To develop the report template, the researchers are using the design study methodology that is "essentially a formalization of the user-centric design idea," she explained. Basically, at every stage of the design process developers ensure that they account for the end users' needs, desires, and restrictions, she said. "This project is all about taking a complex data type and making it clinically useful for the community, so the design study approach, in which users are constantly and iteratively feeding back into the report design process, is really the best way to produce a meaningful output."
In addition to sharing data with their cross-border collaborators, the researchers will also contribute the genomes that they have sequenced to large shared public repositories like the National Center for Biotechnology Information's Sequence Read Archive (SRA). For example, the BC researchers have just sequenced 1,400 TB genomes, which they plan to eventually make available in a public database, Gardy said. In the past, they have contributed their data to the SRA or the European Bioinformatics Institute's European Nucleotide Archive and they will likely use these outlets for the new datasets as well, she told GenomeWeb.

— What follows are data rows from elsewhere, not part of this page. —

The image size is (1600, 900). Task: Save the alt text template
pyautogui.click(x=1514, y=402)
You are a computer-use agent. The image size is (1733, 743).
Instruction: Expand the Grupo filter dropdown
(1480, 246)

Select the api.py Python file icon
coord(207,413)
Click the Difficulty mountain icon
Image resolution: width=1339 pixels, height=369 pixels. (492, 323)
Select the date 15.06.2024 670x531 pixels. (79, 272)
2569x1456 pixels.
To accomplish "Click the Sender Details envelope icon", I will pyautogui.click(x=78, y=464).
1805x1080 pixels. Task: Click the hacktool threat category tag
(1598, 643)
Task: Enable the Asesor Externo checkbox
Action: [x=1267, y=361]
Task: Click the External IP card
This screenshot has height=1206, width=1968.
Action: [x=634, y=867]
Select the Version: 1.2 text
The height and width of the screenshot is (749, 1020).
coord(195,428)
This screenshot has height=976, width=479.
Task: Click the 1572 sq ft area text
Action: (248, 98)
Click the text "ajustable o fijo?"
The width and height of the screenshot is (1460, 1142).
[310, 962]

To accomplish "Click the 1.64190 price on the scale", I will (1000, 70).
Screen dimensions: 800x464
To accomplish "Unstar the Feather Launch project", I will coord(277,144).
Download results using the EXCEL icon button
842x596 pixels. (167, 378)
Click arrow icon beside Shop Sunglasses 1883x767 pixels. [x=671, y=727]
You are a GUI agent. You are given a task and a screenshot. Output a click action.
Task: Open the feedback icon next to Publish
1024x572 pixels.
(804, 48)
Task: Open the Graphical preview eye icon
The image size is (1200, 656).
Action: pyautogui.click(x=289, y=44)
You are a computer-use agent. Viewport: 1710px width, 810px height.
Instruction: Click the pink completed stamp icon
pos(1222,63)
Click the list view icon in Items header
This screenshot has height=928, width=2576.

In addition to sequence data, the researchers will share metadata around the samples via these repositories or through other sites such as Figshare, Gardy said. The metadata shared along with the samples includes the date the sample was sequenced, where it was collected, as well as details of the lab that performed the sequencing. The partners also plan to share the template of the report that they develop through the SMAC initiative via Github, so that others can use it to report their own lab results, she said. They also plan to share the bioinformatics pipeline following the clinical validation process.
"The more genomes we sequence and make available to each other and to the scientific community, [and] the more we annotate those with useful, meaningful metadata about what drugs [an] isolate is resistant to [and] the treatment outcome for each patient, the more we build an amazing genomic resource that the community can mine for future studies," Gardy said.
Such studies could focus on discovering new TB drug targets, identifying antibiotic resistance mutations, developing new molecular diagnostics, or the data could be used to design software programs that, for example, can predict drug resistance. "The fact that we are getting this data out there in the open is a huge benefit not just to the parties involved with the project but to the whole community," she said.